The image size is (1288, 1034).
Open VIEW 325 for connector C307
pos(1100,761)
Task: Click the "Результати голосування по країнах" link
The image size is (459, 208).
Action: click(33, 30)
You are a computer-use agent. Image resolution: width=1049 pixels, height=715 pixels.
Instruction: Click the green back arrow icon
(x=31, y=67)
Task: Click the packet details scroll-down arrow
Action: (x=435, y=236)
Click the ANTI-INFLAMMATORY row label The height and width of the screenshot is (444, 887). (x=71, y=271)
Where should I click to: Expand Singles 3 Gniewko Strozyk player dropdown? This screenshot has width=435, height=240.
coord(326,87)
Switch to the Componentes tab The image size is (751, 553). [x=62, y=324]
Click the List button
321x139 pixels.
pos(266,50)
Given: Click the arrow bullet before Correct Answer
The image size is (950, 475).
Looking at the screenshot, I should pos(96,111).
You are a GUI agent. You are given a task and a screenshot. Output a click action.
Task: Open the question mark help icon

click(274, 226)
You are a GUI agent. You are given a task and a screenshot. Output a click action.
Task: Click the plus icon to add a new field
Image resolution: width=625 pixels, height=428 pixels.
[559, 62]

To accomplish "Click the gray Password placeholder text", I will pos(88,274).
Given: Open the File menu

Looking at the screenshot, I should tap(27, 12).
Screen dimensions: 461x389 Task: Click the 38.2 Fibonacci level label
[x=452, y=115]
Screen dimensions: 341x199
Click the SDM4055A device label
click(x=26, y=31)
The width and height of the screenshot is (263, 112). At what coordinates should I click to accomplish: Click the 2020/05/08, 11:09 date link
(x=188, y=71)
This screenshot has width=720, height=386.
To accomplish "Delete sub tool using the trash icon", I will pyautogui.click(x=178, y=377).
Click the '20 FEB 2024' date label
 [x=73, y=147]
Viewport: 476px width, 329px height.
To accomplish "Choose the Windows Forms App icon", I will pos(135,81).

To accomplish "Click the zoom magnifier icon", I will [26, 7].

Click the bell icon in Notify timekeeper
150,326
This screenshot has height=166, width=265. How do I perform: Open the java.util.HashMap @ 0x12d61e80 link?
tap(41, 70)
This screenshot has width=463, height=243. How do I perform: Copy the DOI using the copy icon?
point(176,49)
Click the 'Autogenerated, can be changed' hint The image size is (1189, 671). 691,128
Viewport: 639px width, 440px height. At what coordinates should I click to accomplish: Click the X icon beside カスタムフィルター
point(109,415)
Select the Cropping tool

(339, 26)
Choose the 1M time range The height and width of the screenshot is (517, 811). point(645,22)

- **Work to be completed**
Would you print, exactly as written, every line above from the one holding "Image resolution: width=625" through the one holding "Click the 'Autogenerated, can", with both included and no other lines?

- **Expected answer**
Image resolution: width=625 pixels, height=428 pixels.
[559, 62]

To accomplish "Click the gray Password placeholder text", I will pos(88,274).
Given: Open the File menu

Looking at the screenshot, I should tap(27, 12).
Screen dimensions: 461x389 Task: Click the 38.2 Fibonacci level label
[x=452, y=115]
Screen dimensions: 341x199
Click the SDM4055A device label
click(x=26, y=31)
The width and height of the screenshot is (263, 112). At what coordinates should I click to accomplish: Click the 2020/05/08, 11:09 date link
(x=188, y=71)
This screenshot has width=720, height=386.
To accomplish "Delete sub tool using the trash icon", I will pyautogui.click(x=178, y=377).
Click the '20 FEB 2024' date label
 [x=73, y=147]
Viewport: 476px width, 329px height.
To accomplish "Choose the Windows Forms App icon", I will pos(135,81).

To accomplish "Click the zoom magnifier icon", I will [26, 7].

Click the bell icon in Notify timekeeper
150,326
This screenshot has height=166, width=265. How do I perform: Open the java.util.HashMap @ 0x12d61e80 link?
tap(41, 70)
This screenshot has width=463, height=243. How do I perform: Copy the DOI using the copy icon?
point(176,49)
Click the 'Autogenerated, can be changed' hint The image size is (1189, 671). 691,128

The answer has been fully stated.